Where the line containing "Click the plastic bottles on ground" appears, begin retyping; continue exactly through the final line of the data. Omit every picture.

[Collected data]
=== Begin Enclosure ===

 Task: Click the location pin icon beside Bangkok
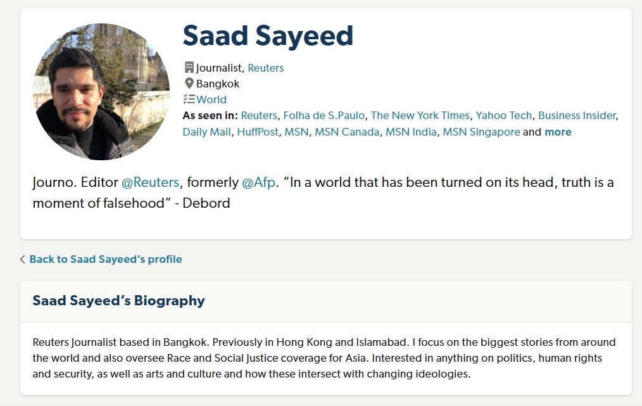click(189, 83)
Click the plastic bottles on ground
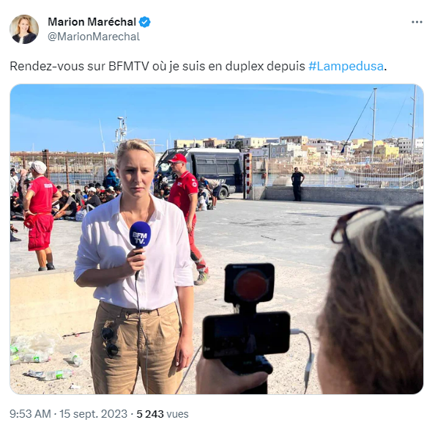 pos(42,358)
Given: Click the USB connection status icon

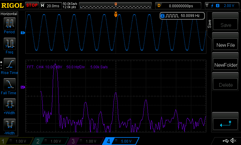Looking at the screenshot, I should (226, 141).
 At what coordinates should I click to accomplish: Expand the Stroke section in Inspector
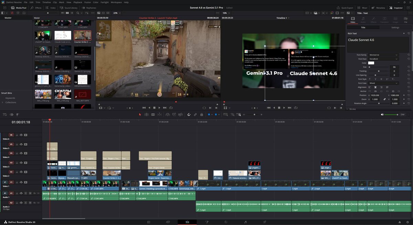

=== End Enclosure ===

## ANSWER SPACE
Click the plastic bottles on ground
 pos(42,358)
Given: Click the USB connection status icon

Looking at the screenshot, I should (226, 141).
 At what coordinates should I click to accomplish: Expand the Stroke section in Inspector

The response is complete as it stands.